### Given entries
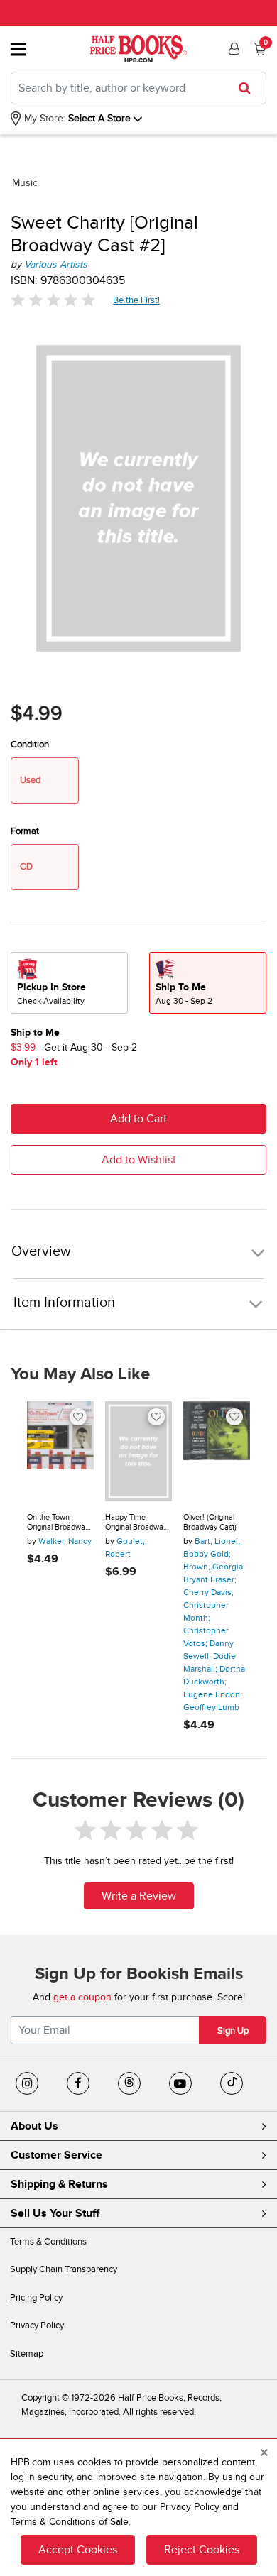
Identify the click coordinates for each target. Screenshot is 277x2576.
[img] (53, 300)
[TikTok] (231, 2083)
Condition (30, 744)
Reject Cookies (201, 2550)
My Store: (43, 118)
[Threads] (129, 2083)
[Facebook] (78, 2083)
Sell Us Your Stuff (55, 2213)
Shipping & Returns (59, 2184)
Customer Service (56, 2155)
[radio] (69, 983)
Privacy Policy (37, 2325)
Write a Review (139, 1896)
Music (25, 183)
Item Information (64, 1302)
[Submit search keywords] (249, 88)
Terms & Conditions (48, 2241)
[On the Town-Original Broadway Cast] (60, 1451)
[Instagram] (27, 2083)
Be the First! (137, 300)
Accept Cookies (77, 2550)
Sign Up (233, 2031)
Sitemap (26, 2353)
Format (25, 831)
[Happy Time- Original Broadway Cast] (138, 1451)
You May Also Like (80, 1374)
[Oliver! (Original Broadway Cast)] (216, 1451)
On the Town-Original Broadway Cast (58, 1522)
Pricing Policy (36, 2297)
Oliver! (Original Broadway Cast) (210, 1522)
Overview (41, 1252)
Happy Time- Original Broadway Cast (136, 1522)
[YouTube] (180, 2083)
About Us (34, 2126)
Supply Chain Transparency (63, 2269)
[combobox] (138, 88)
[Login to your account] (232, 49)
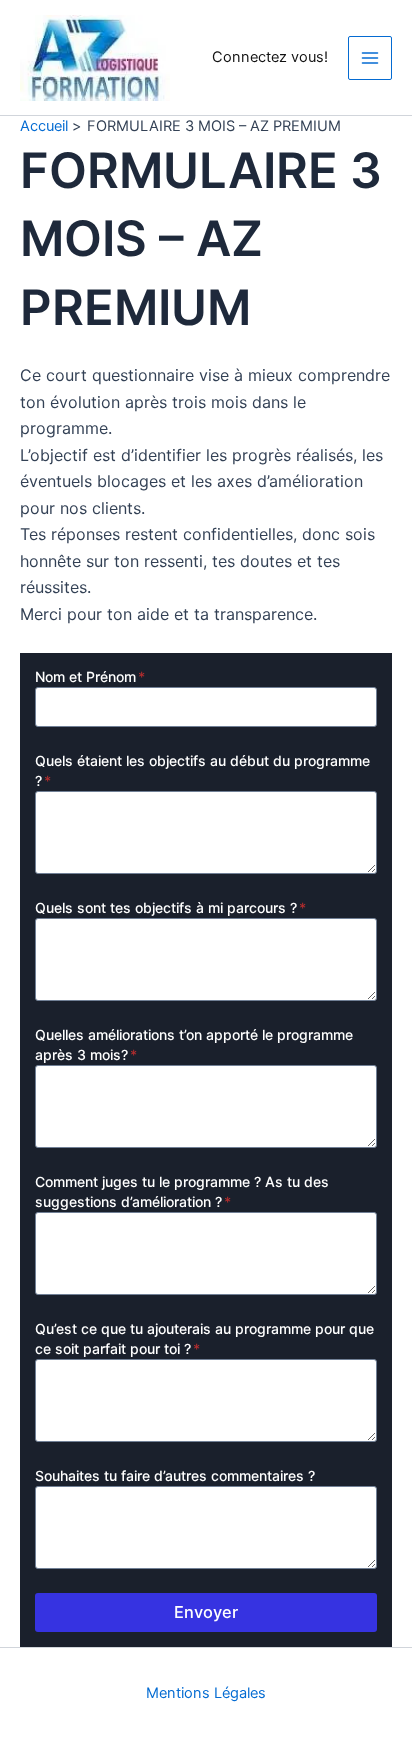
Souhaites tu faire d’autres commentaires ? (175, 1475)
==
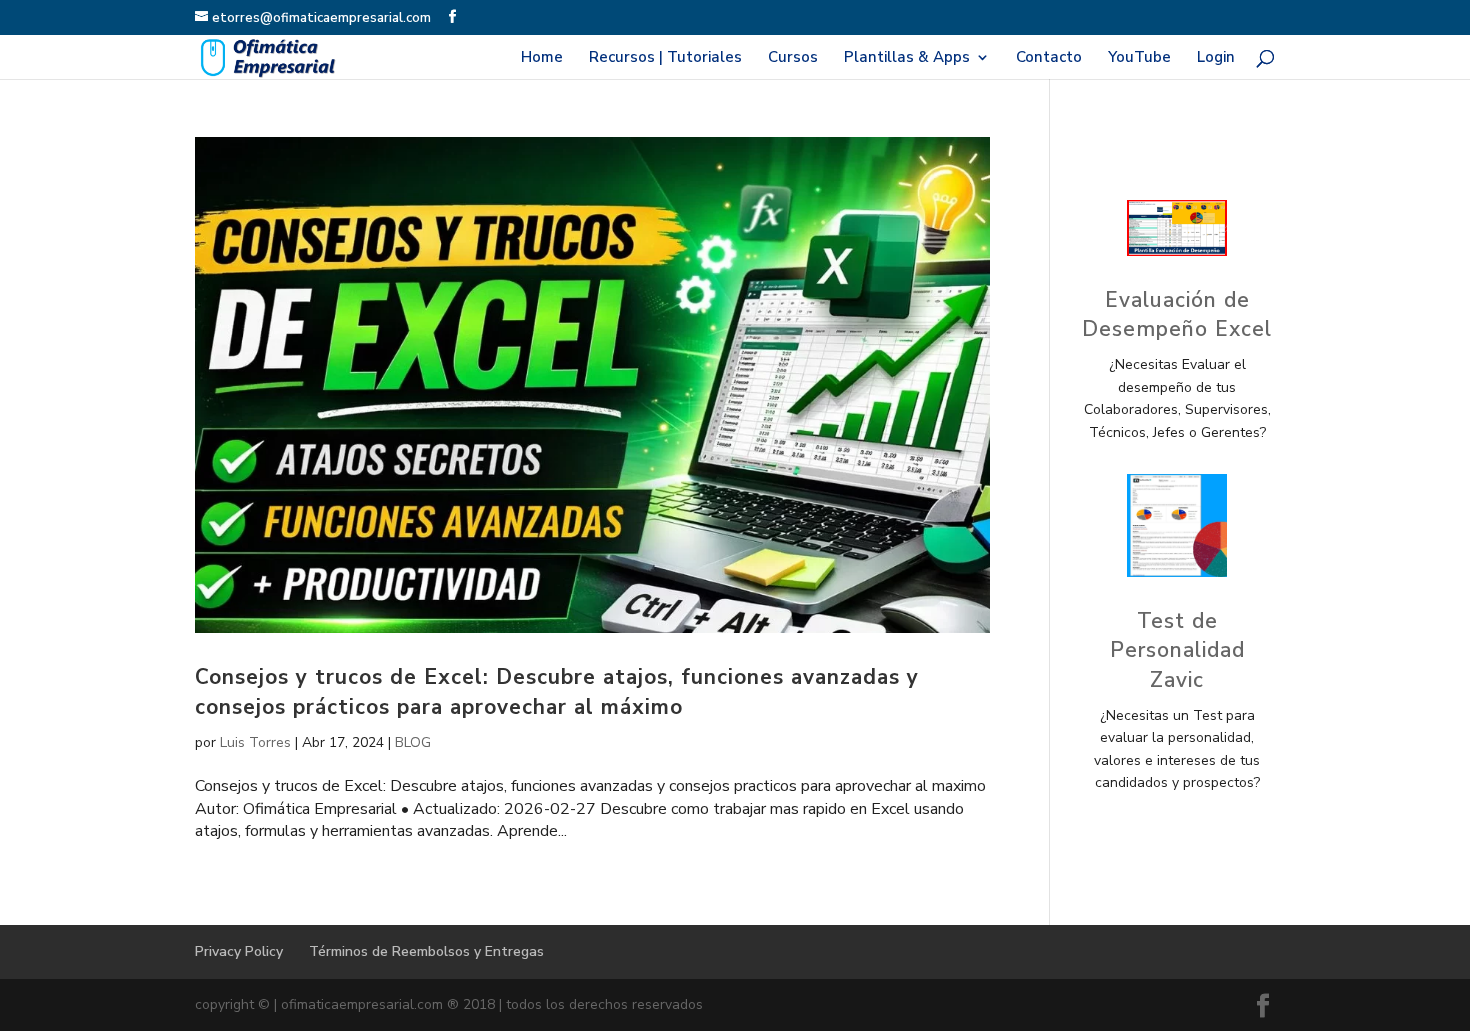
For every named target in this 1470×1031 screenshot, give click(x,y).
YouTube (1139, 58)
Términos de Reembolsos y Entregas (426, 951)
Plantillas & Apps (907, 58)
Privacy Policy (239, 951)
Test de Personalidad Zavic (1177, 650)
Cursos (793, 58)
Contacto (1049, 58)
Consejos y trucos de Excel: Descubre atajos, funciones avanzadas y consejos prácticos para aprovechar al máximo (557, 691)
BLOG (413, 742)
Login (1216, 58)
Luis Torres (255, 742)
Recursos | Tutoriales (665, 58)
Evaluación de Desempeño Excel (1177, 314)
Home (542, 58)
---
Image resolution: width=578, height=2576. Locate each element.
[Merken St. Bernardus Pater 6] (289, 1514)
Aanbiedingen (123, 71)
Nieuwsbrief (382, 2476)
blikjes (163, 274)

### What you are asked to do
Print again the lines of the entries above that fall between the line holding "Music (25, 183)" and the line holding "About Us (34, 2126)", inclusive, exactly as they stand.

### Result
Music (25, 183)
Item Information (64, 1302)
[Submit search keywords] (249, 88)
Terms & Conditions (48, 2241)
[On the Town-Original Broadway Cast] (60, 1451)
[Instagram] (27, 2083)
Be the First! (137, 300)
Accept Cookies (77, 2550)
Sign Up (233, 2031)
Sitemap (26, 2353)
Format (25, 831)
[Happy Time- Original Broadway Cast] (138, 1451)
You May Also Like (80, 1374)
[Oliver! (Original Broadway Cast)] (216, 1451)
On the Town-Original Broadway Cast (58, 1522)
Pricing Policy (36, 2297)
Oliver! (Original Broadway Cast) (210, 1522)
Overview (41, 1252)
Happy Time- Original Broadway Cast (136, 1522)
[YouTube] (180, 2083)
About Us (34, 2126)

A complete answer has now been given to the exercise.